Richard Lawrence found to his consternation that he could not actually access the monetary assets of a long-dead English king and began to establish blame for this obvious affront. President Jackson had been instrumental in the dissolution of the Second Bank of the United States. Lawrence felt that this action was the reason he was not granted control over the vast wealth of the British Empire. He was observed shouting “I’ll be damned if I don’t do it!” before making his way on January 30, 1835, to the funeral of South Carolina Representative Warren R. Davis. Davis’ service was a public gathering known to be attended by Jackson.
Lawrence approached President Jackson from behind and produced a single-shot percussion Derringer pistol. He squeezed the trigger at point blank range, but the weapon failed to fire. Lawrence then produced a second Derringer only to find that it, too, remained inert.
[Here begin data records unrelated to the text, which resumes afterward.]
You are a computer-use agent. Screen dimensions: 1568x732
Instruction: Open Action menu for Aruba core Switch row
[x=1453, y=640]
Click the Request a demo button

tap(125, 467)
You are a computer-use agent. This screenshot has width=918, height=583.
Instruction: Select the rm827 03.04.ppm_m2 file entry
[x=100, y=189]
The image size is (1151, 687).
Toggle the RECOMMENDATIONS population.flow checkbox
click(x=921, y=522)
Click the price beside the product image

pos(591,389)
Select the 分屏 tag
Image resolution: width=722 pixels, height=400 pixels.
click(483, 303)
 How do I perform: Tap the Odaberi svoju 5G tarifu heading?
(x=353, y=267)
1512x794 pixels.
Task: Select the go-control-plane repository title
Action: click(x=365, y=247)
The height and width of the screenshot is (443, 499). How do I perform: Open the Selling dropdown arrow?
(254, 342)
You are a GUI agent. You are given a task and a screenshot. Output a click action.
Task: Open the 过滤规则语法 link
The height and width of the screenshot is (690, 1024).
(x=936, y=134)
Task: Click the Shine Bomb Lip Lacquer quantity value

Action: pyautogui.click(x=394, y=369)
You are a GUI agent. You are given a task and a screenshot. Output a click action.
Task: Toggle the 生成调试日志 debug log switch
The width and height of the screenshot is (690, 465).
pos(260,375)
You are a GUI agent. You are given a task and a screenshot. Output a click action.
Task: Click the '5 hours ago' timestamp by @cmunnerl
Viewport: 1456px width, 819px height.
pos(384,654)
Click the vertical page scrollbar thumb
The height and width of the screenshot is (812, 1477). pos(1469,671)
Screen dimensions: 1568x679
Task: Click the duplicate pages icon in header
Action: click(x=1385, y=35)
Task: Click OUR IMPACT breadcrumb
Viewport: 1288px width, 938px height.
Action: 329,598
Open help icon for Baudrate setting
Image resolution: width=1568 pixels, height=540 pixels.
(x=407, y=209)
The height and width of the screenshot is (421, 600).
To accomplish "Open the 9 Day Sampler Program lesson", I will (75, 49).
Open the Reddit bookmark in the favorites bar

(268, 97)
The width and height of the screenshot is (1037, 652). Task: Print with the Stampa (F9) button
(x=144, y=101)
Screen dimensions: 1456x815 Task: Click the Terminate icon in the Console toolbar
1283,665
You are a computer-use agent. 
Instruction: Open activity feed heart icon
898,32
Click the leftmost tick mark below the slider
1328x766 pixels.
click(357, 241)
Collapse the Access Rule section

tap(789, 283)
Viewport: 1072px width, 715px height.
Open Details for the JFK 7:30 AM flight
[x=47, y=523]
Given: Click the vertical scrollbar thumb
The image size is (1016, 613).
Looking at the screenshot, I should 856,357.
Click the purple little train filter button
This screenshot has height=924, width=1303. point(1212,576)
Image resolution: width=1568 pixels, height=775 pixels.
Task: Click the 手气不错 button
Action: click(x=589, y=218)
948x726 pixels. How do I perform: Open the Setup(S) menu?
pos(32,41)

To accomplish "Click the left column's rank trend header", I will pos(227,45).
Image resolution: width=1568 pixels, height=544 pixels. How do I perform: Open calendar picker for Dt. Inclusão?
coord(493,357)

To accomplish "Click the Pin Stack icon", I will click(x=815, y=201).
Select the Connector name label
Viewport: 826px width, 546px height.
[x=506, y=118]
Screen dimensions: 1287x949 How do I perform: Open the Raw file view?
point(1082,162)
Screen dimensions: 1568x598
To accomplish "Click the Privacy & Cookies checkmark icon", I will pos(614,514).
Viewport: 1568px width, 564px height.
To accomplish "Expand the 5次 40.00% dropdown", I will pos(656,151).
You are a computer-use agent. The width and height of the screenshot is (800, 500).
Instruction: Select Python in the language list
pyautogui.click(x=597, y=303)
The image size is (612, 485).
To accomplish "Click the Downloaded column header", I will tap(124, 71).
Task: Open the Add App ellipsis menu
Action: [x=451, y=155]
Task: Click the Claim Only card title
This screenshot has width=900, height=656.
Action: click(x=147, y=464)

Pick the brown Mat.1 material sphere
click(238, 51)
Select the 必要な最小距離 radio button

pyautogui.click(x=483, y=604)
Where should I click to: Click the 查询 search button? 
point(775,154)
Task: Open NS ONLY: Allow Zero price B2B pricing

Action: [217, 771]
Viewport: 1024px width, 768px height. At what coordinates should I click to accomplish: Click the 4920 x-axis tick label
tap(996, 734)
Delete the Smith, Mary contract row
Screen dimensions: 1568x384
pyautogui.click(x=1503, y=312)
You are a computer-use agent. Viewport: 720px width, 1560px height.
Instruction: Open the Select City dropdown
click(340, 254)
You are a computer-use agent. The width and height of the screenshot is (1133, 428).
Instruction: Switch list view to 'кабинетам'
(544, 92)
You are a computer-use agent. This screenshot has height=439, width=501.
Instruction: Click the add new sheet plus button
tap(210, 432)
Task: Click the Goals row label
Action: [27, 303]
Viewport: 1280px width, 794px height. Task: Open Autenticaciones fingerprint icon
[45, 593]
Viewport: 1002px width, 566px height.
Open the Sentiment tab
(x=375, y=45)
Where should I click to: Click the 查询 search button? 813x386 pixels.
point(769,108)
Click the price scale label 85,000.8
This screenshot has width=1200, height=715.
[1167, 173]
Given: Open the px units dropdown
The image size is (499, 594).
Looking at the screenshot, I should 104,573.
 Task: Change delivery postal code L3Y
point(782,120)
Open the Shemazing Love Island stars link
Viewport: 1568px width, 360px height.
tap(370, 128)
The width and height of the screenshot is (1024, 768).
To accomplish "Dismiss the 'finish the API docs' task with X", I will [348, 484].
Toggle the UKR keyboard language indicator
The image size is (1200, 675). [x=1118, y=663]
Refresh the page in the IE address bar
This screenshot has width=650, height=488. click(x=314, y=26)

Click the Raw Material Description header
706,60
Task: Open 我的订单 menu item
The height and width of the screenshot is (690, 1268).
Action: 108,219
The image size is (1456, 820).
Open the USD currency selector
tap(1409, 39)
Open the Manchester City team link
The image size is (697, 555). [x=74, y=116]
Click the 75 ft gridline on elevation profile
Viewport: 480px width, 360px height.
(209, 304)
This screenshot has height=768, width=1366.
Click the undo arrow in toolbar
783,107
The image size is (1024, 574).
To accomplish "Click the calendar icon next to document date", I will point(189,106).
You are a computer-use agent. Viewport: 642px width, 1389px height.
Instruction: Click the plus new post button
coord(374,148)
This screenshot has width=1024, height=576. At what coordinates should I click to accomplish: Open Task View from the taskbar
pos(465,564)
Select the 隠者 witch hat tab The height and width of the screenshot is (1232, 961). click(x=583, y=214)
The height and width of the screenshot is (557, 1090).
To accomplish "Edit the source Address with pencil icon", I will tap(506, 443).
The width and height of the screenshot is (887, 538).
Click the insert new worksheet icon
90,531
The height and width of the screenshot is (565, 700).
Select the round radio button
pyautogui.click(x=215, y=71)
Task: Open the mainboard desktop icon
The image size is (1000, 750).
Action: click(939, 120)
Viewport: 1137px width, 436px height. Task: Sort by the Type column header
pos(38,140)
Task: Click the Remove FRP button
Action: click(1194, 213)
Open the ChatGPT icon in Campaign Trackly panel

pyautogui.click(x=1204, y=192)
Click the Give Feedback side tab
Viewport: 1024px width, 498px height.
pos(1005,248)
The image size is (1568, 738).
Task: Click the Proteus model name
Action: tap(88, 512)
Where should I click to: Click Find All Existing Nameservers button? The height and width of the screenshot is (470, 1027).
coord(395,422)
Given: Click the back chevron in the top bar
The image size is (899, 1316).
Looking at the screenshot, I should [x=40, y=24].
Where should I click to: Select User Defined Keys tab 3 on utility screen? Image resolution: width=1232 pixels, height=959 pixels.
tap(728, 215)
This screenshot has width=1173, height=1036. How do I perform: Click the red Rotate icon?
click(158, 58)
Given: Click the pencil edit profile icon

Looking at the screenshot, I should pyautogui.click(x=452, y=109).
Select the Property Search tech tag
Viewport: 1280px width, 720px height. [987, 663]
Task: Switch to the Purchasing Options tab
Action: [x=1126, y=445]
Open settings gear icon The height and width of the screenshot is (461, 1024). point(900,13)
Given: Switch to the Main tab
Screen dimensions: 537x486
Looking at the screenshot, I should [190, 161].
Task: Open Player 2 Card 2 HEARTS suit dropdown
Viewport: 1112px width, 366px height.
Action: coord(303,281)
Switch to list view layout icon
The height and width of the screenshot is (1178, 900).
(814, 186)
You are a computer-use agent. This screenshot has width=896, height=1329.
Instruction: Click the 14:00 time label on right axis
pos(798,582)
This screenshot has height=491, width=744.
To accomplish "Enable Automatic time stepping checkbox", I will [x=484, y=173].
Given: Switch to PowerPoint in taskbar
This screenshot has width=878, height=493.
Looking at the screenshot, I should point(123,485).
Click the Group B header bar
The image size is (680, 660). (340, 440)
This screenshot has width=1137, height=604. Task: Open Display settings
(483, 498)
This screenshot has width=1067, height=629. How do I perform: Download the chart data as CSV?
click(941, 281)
President Jackson then lit into the poor man with his cane, the mental image of which will make you lament the lack of YouTube back in 1835.
Members of the crowd, including Tennessee Representative and folk hero Davy Crockett, had Lawrence trussed up in short order.
Three months later Richard Lawrence was tried for the attempted assassination of a sitting American President, the first of several unfortunate similar undertakings to come. Francis Scott Key, the acclaimed author of The Star Spangled Banner, was the lead prosecutor. The trial simply exposed what was patently obvious, that Lawrence was irretrievably insane. The unbalanced man spent the rest of his days in a series of asylums.
Henry Deringer produced the original Philadelphia Deringer percussion pistol in 1852. Over the years somebody added a spare “R,” and the new spelling has become accepted. The eponym has since been applied to any compact concealable handgun that is not a revolver or autoloader.
Henry’s gun was widely copied, sometimes even down to the markings.
These guns were notoriously unreliable and were typically sold in pairs as a result. The most famous use of the Derringer was in the assassination of Abraham Lincoln by John Wilkes Booth. Interestingly, the pistol used by Booth sported counterclockwise rifling where most every other version of the gun has been found with the opposite right-hand grooves.
A century after the event both guns were removed from storage at the Smithsonian, analyzed, and reprimed. When taken to a range both weapons fired on the first attempt. Researchers have determined that the probability that both weapons would misfire was around one in 125,000. While I’m not sure how they arrived at these numbers I read it on the Internet, so it must be true.
To say that Jackson’s legacy is conflicted is a profound understatement. Simply reading about the man’s toxic masculinity, overt institutionalized racism, and unfettered misogyny would be adequate to induce the gyrating fantods in today’s generation of Left-wing snowflakes. I personally think it’s hilarious.
That his scowling visage looks up every time one of them drops a $20 on the counter at Starbucks for a cup of overpriced coffee strikes me as manifestly comical. In 1835 Jackson became the only President in American history to fully retire the nation’s debt, so at least that’s something.
With a solitary historical exception, no human is perfect, and anyone who claims otherwise has clearly never actually met one. There is not a person currently treading the planet about which some dirt or other might not be found. However, in the father of the modern Democratic Party, we find enough colorful grime to keep the hosts of The View agitated until the sun burns out.